-- Begin Document excerpt --
About one million years ago when the climate began to
cool, ice sheets formed. The Illinois and Wisconsin glaciers, often a
mile thick, covered the Huron County area carrying rocks from
Canada and the Adirondacks, limestone and other foreign materials
which they mixed and crushed as the ice sheets moved southward and
then retreated. The scouring action of the glaciers rounded the hills and
filled in the valleys with rich composite soil or till. The till in Wakeman
is 15 to 40 feet deep. When the Wisconsin glacier receded it left a
new land behind. It had created some of the most productive land in
the country, which greatly influenced the settlement and economic
development of this area.

It is believed that human beings first appeared in this
area about 10,000 years ago. Mounds found in Huron County are
thought to belong to Erie or Whittlesey Culture Indians. In 1654, tribes
of Ohio Indians who had been living here for six hundred years were
exterminated or dispersed by the Iroquois Confederacy. It was about
1750, just before the white man entered Ohio, that the Wyandots,
Ottawas, Delawares, Senecas, and Chippewas returned to Ohio
territory. Despite various claims of Europeans to Ohio land, these
Indians regarded it as theirs.

The French claimed this area by right of exploration.
The English claimed it by right of charter. Kind James I issued a
charter for a Connecticut colony in 1662. Its western boundary was
the Pacific Ocean. When the English won the land as a result of the
French and Indian war, Ohio territory was open for settlement. But
British land policy failed to keep peace with the Indians. For a while
the Ohio Territory was part of Quebec.
-- End Document excerpt --
-- Begin Information supplied --
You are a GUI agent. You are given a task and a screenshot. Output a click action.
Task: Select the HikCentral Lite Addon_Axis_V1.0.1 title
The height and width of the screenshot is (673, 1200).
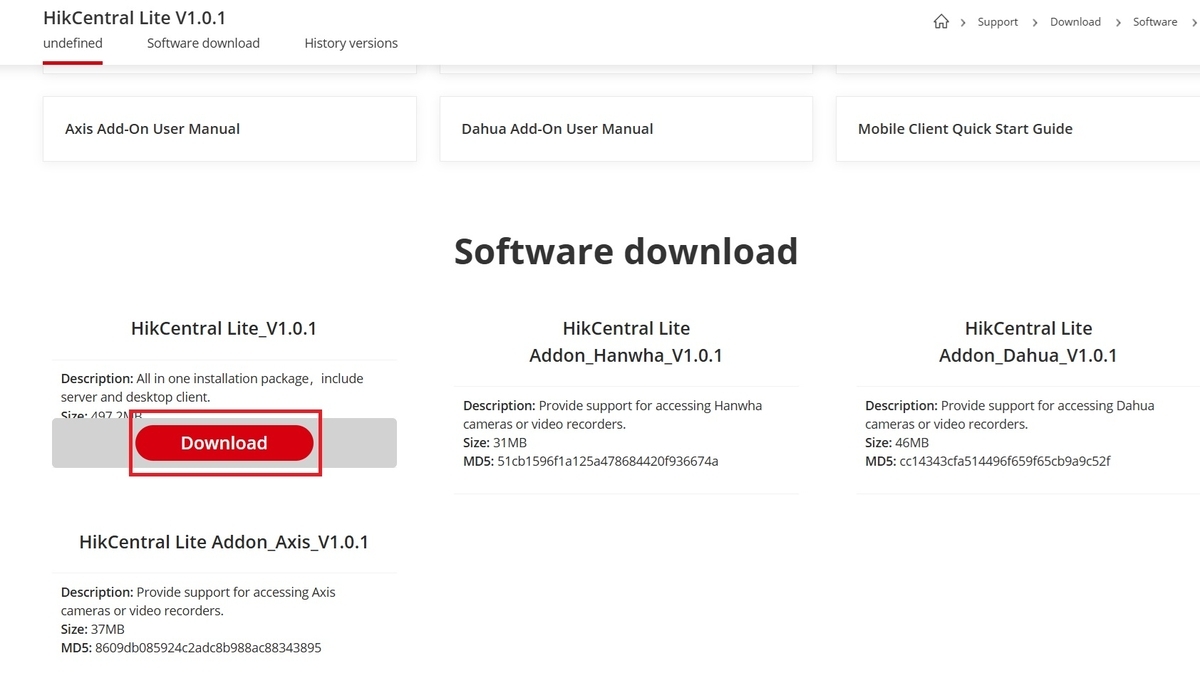point(224,541)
-- End Information supplied --
### Request:
According to the Huron County history excerpt, how deep is the till in Wakeman?

### Solved problem:
15 to 40 feet deep.